What the exercise asks: In your copy, reproduce each entry exactly and include no picture.

::: Supplied entries :::

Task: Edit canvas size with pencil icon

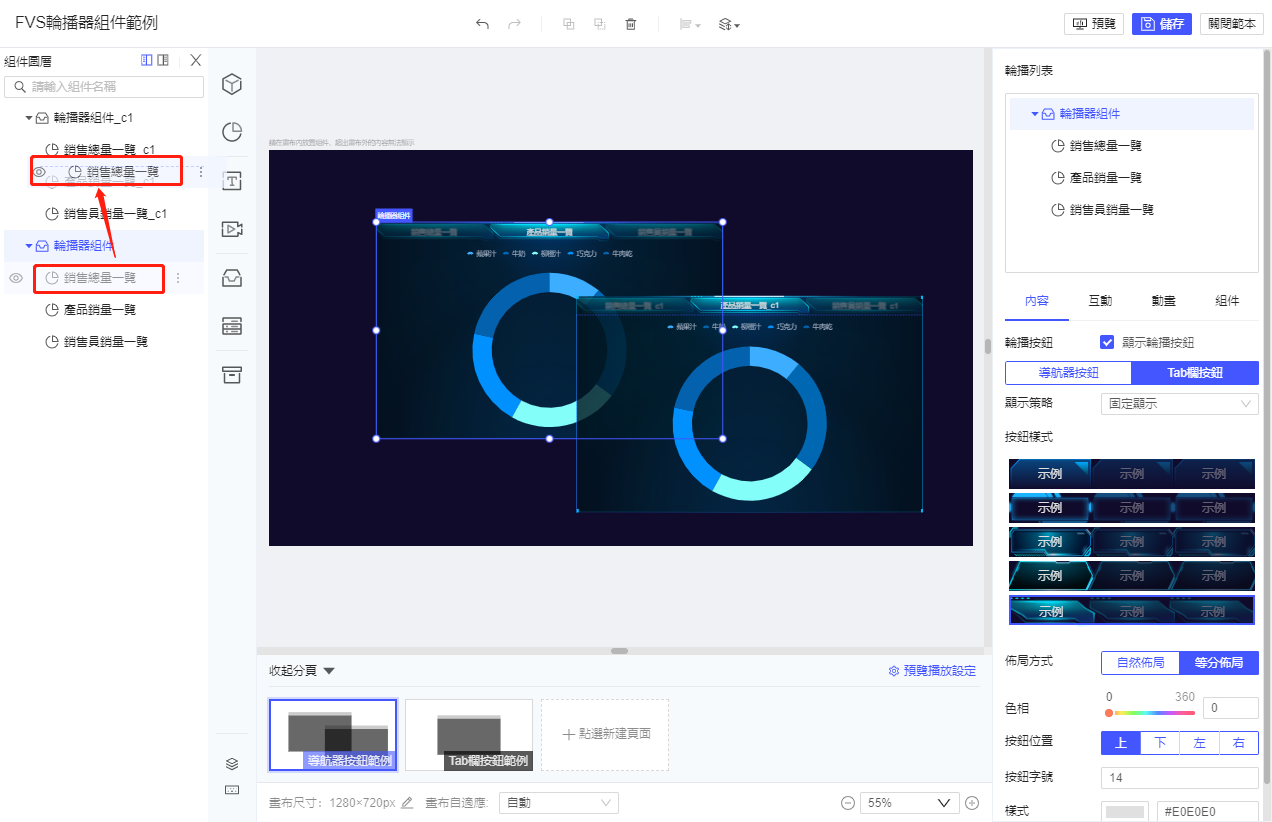Action: click(x=407, y=803)
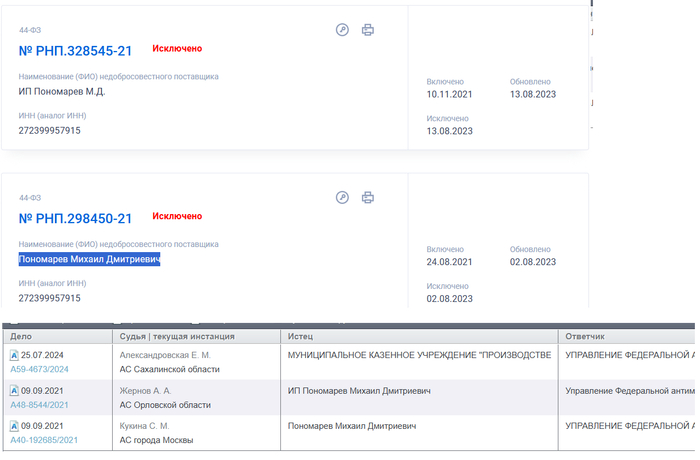
Task: Click the case type icon for А59-4673/2024
Action: 14,355
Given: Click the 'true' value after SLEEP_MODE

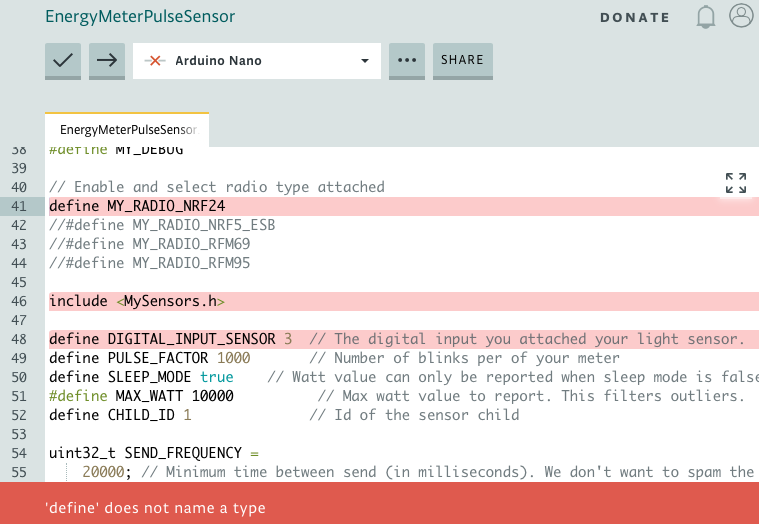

:::

Answer for this exercise:
Task: Edit canvas size with pencil icon

Action: click(x=407, y=803)
Task: Click the case type icon for А59-4673/2024
Action: 14,355
Given: Click the 'true' value after SLEEP_MODE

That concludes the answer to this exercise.